■ **Directions for this task**: Quote exactly and only this range of lines in the data below: the line that holds "Yosemite Big Oak" to the line that holds "End of August Road Work (88, 1461)", both included.

■ **Input material**:
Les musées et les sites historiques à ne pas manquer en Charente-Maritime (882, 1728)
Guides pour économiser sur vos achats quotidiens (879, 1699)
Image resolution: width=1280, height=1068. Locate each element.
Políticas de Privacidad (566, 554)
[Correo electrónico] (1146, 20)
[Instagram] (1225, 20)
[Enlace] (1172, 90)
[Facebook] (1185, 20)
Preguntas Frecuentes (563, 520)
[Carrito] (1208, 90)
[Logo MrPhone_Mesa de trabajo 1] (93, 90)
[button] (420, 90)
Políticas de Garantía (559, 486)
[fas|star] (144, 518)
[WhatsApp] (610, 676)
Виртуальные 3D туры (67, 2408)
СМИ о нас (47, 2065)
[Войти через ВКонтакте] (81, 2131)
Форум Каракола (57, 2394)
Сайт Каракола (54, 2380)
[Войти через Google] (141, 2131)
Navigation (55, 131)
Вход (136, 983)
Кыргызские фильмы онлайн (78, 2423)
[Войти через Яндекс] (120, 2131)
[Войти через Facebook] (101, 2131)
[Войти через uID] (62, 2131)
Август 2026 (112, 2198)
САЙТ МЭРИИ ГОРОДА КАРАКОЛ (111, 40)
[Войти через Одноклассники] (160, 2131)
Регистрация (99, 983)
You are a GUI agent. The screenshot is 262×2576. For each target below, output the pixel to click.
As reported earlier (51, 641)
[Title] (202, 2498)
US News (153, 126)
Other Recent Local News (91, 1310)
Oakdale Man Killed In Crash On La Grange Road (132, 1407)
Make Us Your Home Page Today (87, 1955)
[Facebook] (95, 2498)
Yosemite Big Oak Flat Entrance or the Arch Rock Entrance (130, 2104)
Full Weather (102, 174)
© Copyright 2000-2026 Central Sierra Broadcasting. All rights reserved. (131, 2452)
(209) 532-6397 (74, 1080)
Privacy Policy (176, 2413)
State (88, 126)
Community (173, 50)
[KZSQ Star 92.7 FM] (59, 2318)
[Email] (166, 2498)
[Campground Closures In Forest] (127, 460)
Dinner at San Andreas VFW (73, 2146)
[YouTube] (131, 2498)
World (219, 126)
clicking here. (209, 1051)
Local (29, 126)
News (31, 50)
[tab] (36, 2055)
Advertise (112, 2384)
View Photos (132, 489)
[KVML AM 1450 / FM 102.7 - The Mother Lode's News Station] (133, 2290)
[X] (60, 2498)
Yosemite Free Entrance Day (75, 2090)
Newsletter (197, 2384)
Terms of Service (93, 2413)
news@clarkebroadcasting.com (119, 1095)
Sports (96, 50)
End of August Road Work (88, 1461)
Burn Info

■ **Solution to the exercise**:
Yosemite Big Oak Flat Entrance or the Arch Rock Entrance (130, 2104)
Full Weather (102, 174)
© Copyright 2000-2026 Central Sierra Broadcasting. All rights reserved. (131, 2452)
(209) 532-6397 (74, 1080)
Privacy Policy (176, 2413)
State (88, 126)
Community (173, 50)
[KZSQ Star 92.7 FM] (59, 2318)
[Email] (166, 2498)
[Campground Closures In Forest] (127, 460)
Dinner at San Andreas VFW (73, 2146)
[YouTube] (131, 2498)
World (219, 126)
clicking here. (209, 1051)
Local (29, 126)
News (31, 50)
[tab] (36, 2055)
Advertise (112, 2384)
View Photos (132, 489)
[KVML AM 1450 / FM 102.7 - The Mother Lode's News Station] (133, 2290)
[X] (60, 2498)
Yosemite Free Entrance Day (75, 2090)
Newsletter (197, 2384)
Terms of Service (93, 2413)
news@clarkebroadcasting.com (119, 1095)
Sports (96, 50)
End of August Road Work (88, 1461)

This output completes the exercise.